Friday, March 27, 2009

Runtime profiling a COM registration failure

As a continuation of my last post, we had another registration error with the same legacy installer. This time the problem was with mssoap30.dll. Loading the dll in Dependency Walker revealed a single error with dwmapi.dll.


With a bit of web searching we found that dwmapi.dll is only present on Vista and later machines. Since we weren't using that dll directly it shouldn't be the cause of our issue on Windows XP.

At this point it would appear we have all necessary dlls and that our problem must be elsewhere. The documentation on Dependency Walker, however, provides some useful information:

When a module is first opened by Dependency Walker, it is immediately scanned for all implicit, delay-load, and forwarded dependencies. Once all the modules have been scanned, the results are displayed. In addition to these known dependencies, modules are free to load other modules at run-time without any prior warning to the operating system. These types of dependencies are known as dynamic or explicit dependencies. There is really no way to detect dynamic dependencies without actually running the application and watching it to see what modules it loads at run-time.

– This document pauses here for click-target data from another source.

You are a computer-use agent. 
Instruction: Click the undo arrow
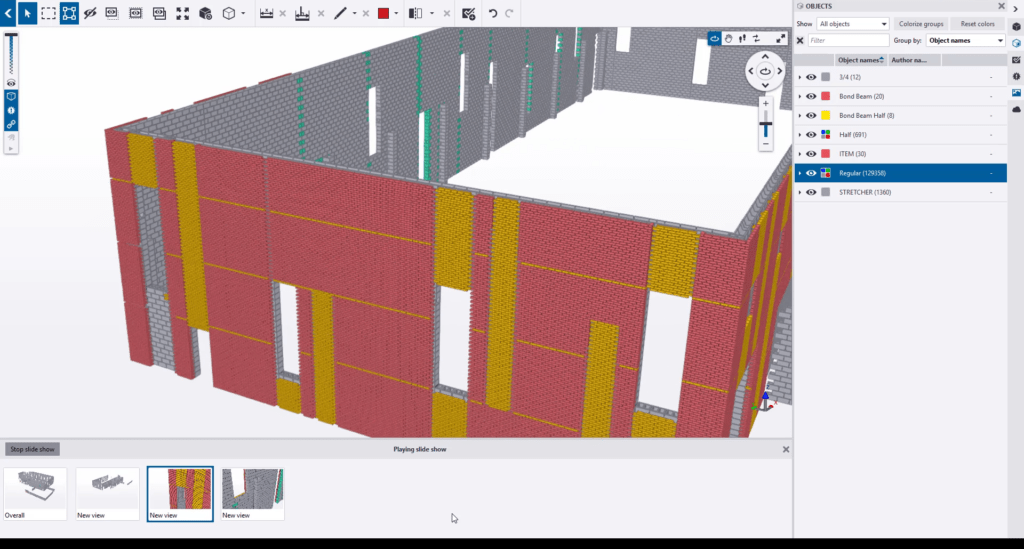click(492, 13)
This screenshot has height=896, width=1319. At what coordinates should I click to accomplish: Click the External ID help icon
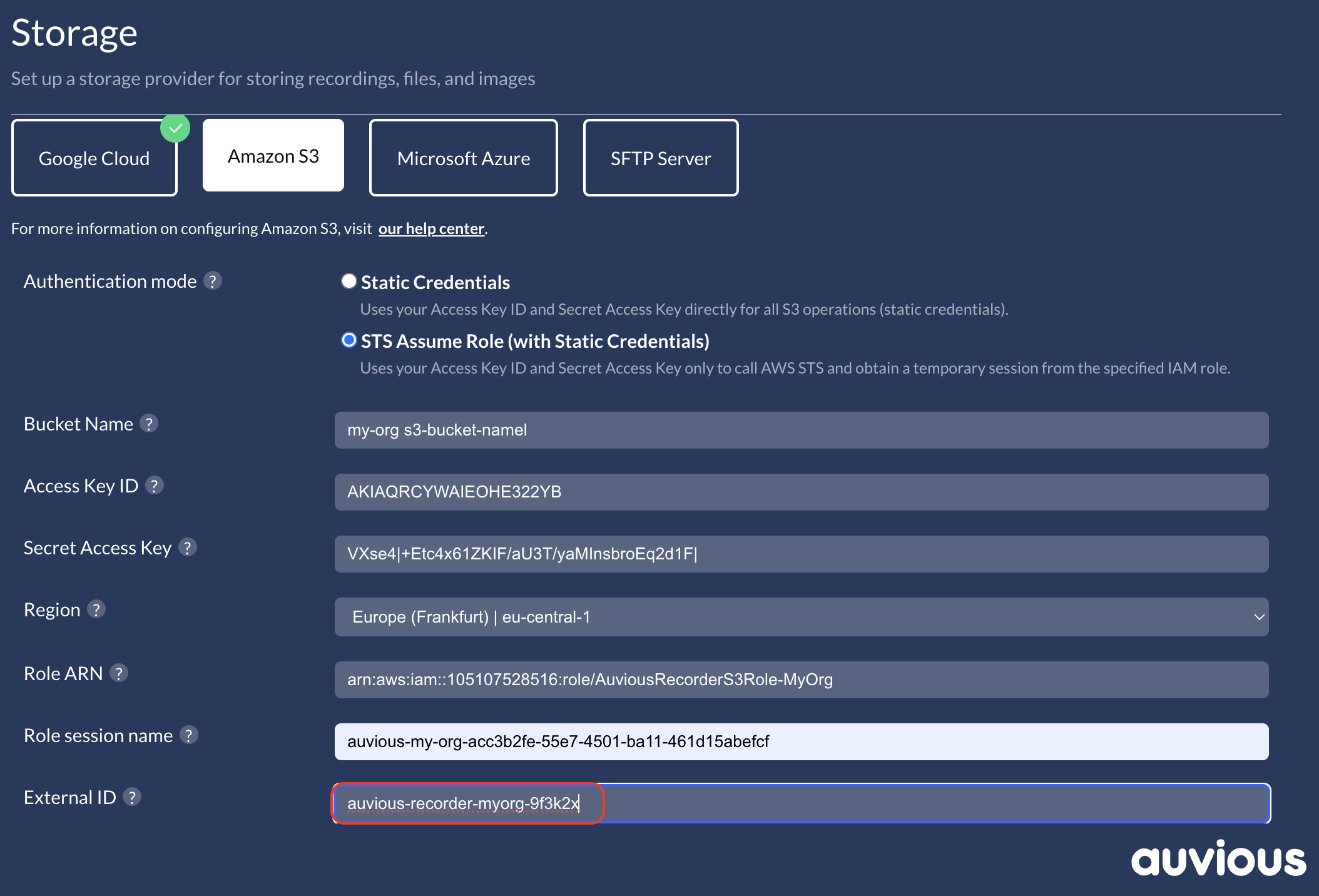click(132, 797)
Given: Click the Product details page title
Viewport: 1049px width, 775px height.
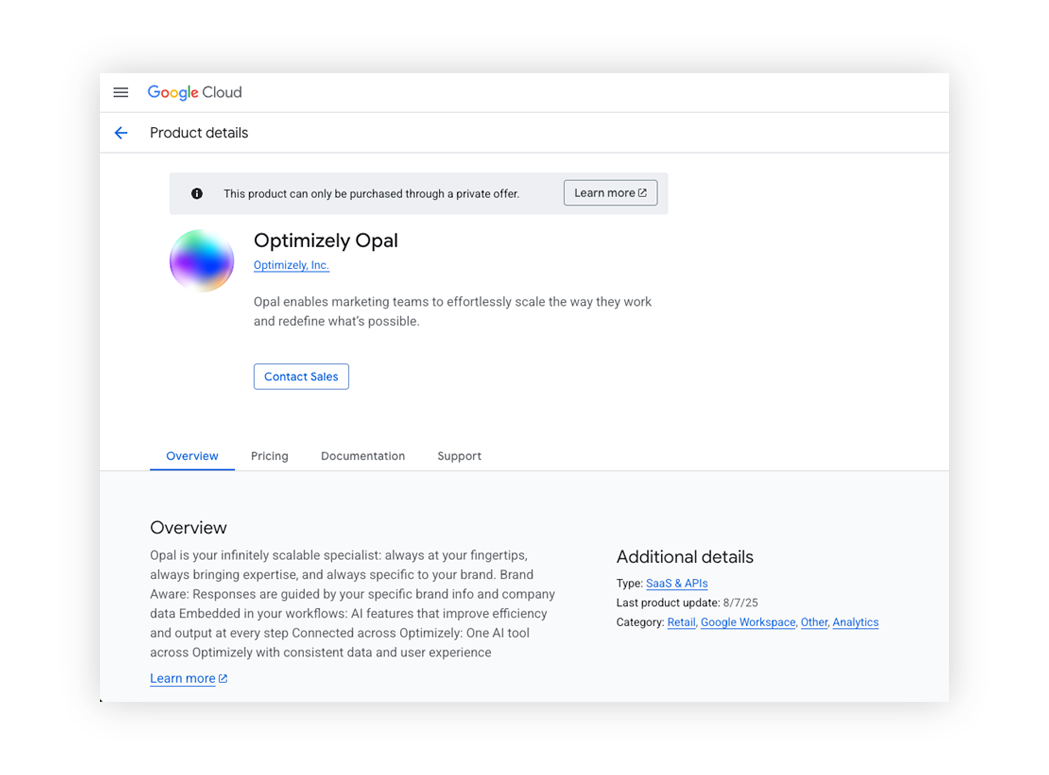Looking at the screenshot, I should click(199, 133).
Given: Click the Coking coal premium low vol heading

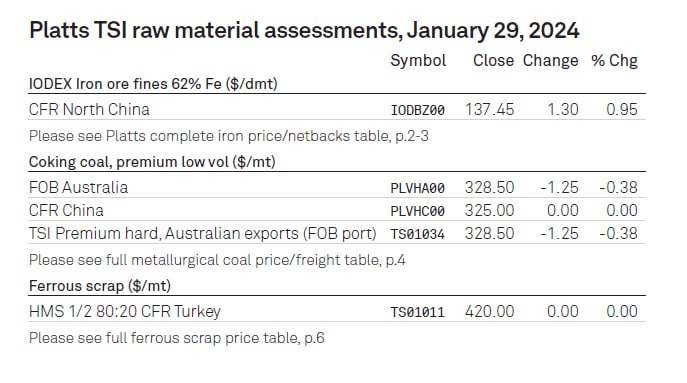Looking at the screenshot, I should coord(152,162).
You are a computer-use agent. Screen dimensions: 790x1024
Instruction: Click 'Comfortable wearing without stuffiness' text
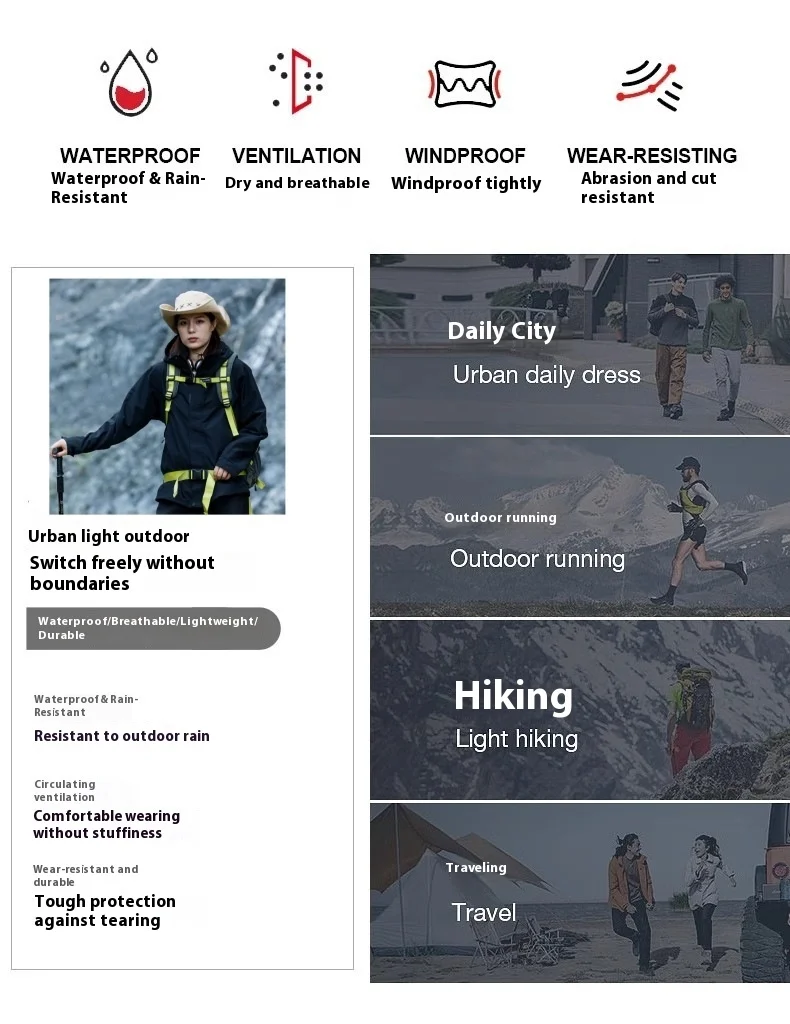click(106, 824)
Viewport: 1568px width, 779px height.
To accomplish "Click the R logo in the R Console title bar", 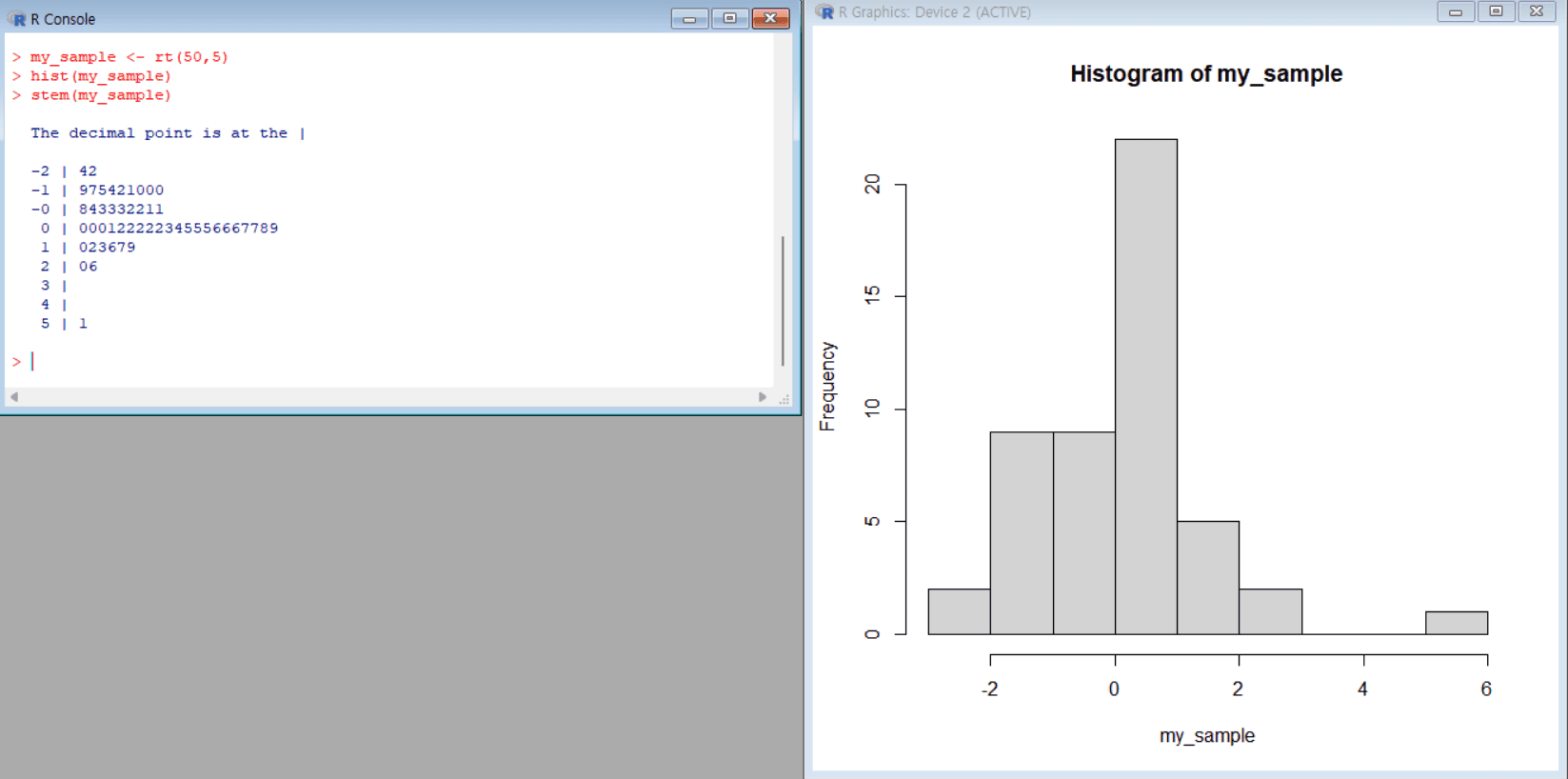I will coord(17,19).
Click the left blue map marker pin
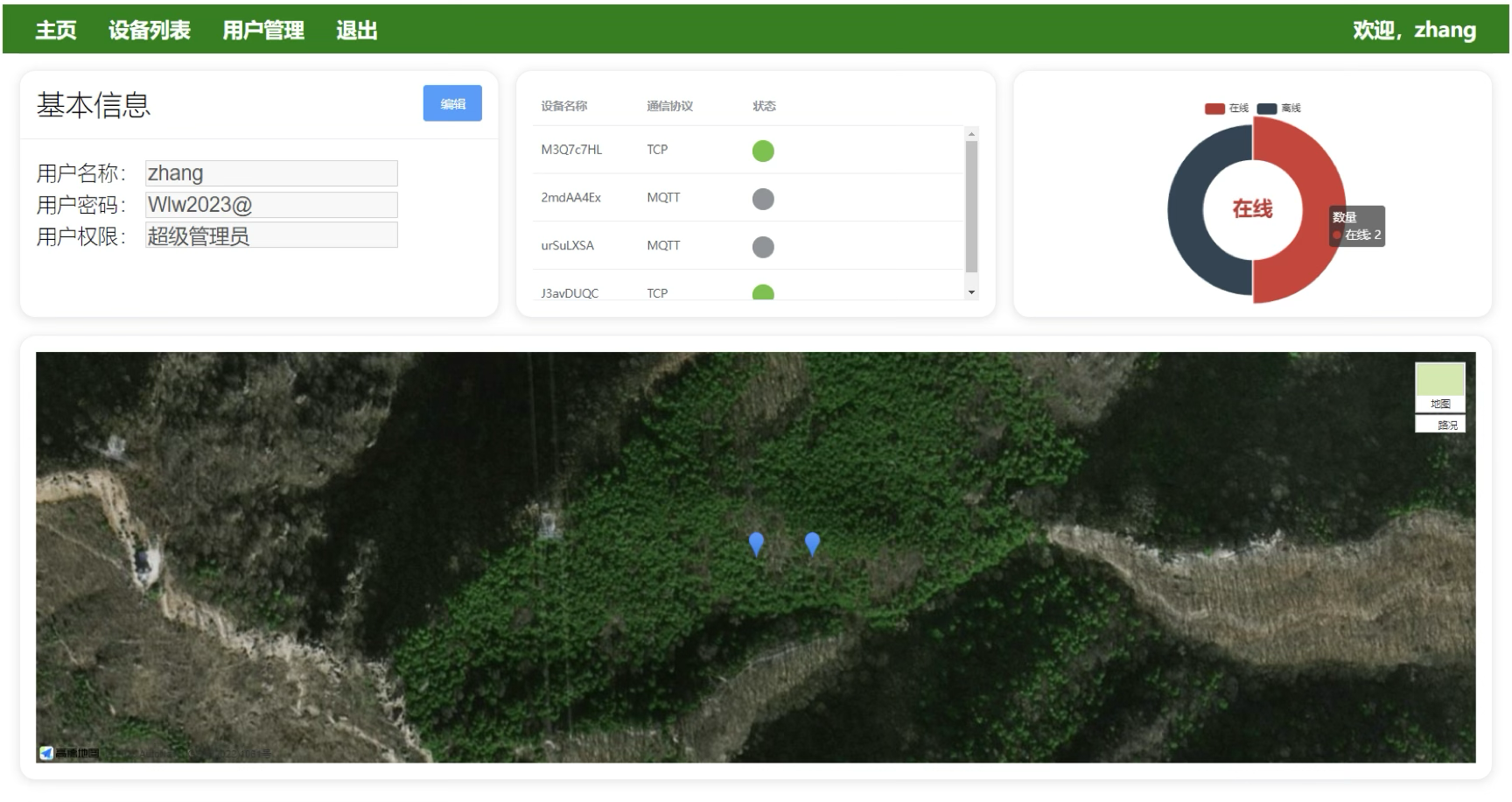The width and height of the screenshot is (1512, 802). pyautogui.click(x=757, y=543)
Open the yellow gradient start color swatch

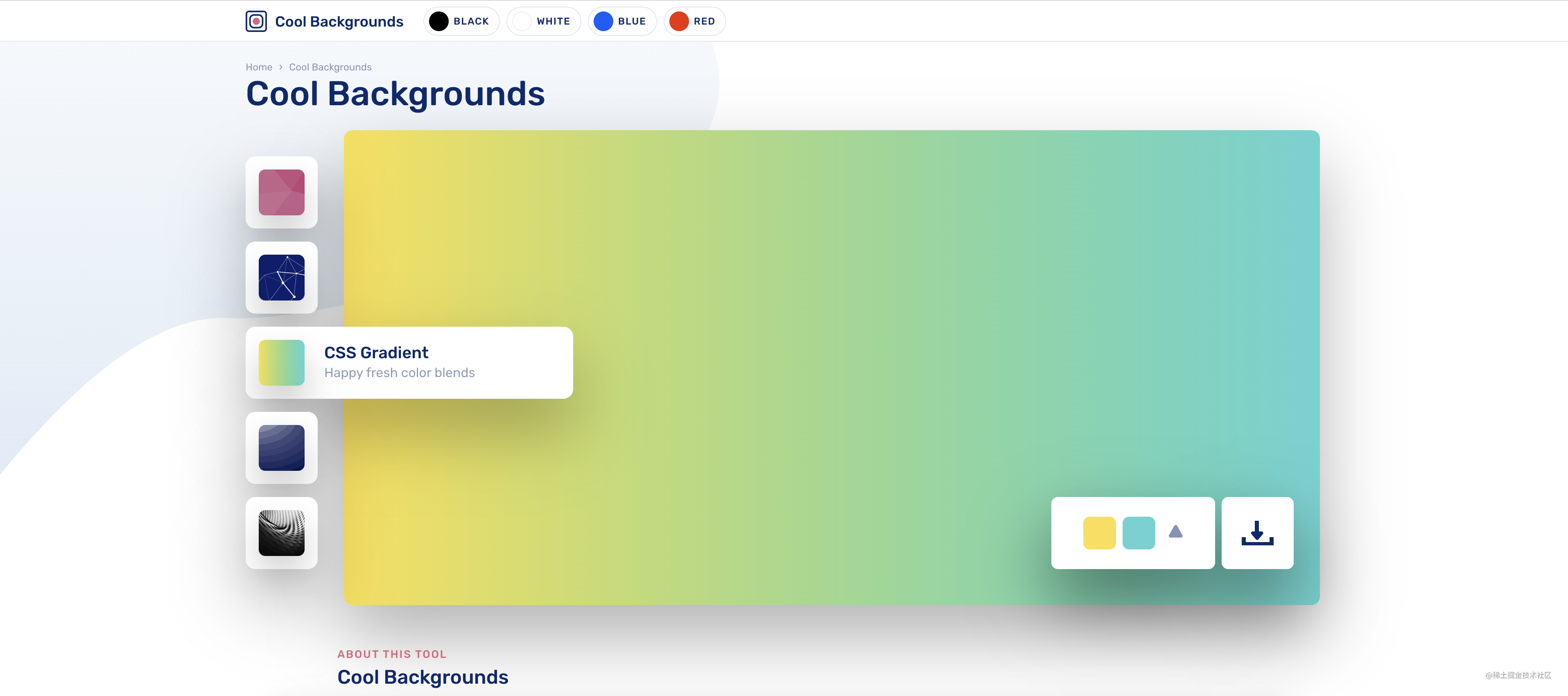tap(1099, 533)
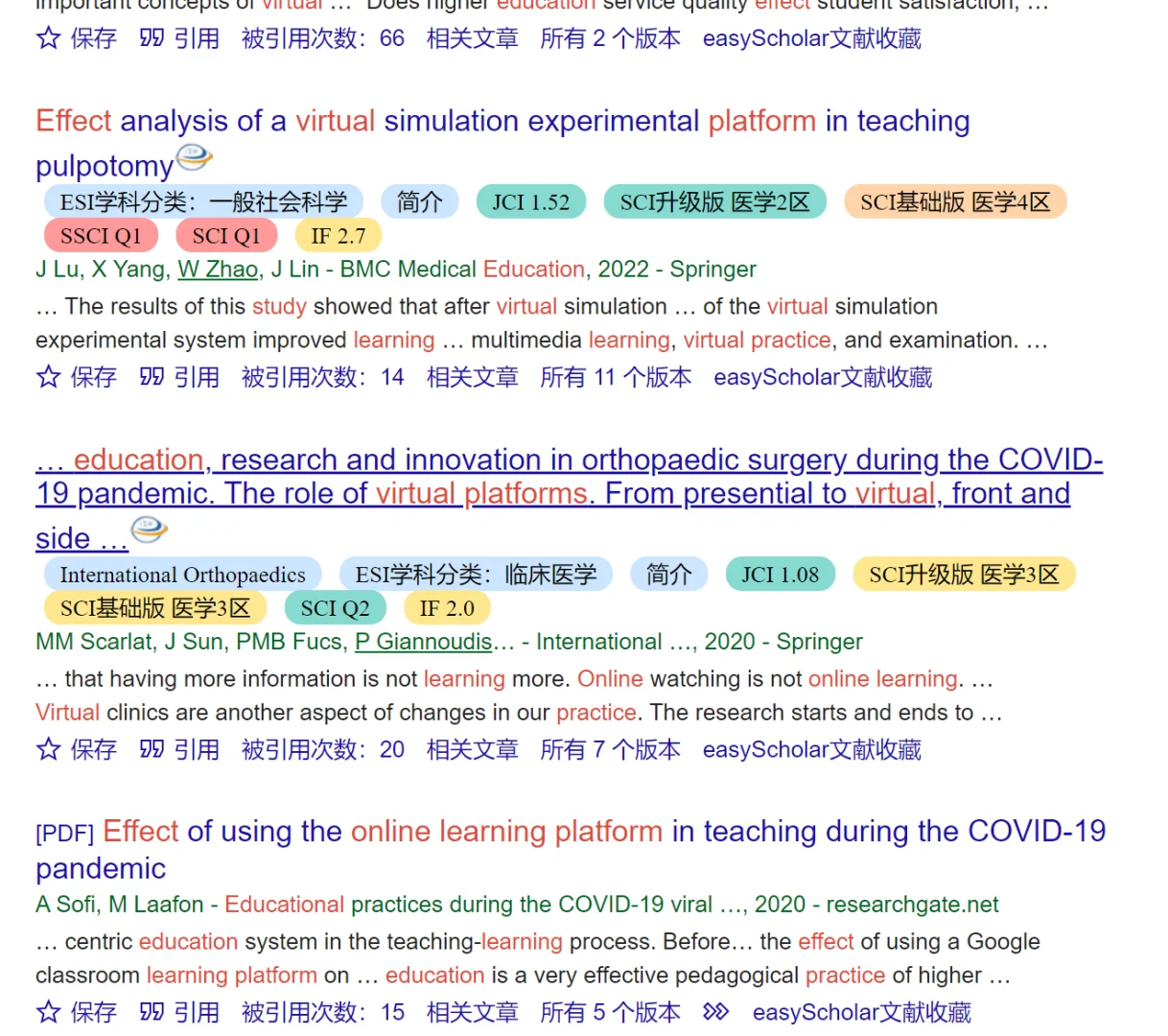The height and width of the screenshot is (1036, 1168).
Task: Click the double-chevron icon on the last result row
Action: [x=717, y=1012]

Version 2.0 and later of Dependency Walker provides a Profile option from the menu. If you have a dll loaded, however, the item is disabled - you have to load an executable first.


For this to work, you need to load regsvr32.exe, which will enable the menu items. Once done, select Profile > Start Profiling to bring up the Profile Module dialog. The only necessary change is to add the dll being registered to the "Program arguments" setting.


Press OK and wait for the application to run. Eventually you will see the usual registration error message box, which you can simply click to continue. Once finished, scrolling through the results shows a couple errors for mssoapr3.dll.


The first error states that the file path specified can't be found. Double-clicking the error shows that it is looking for the dll under "c:\temp\1033". The second states that it cannot find the file - this time in the same folder as the dll we tried to register. So it seems either location is valid for this particular dependency.

Once we add mssoapr3.dll to the same folder, mssoap30.dll registers without issue.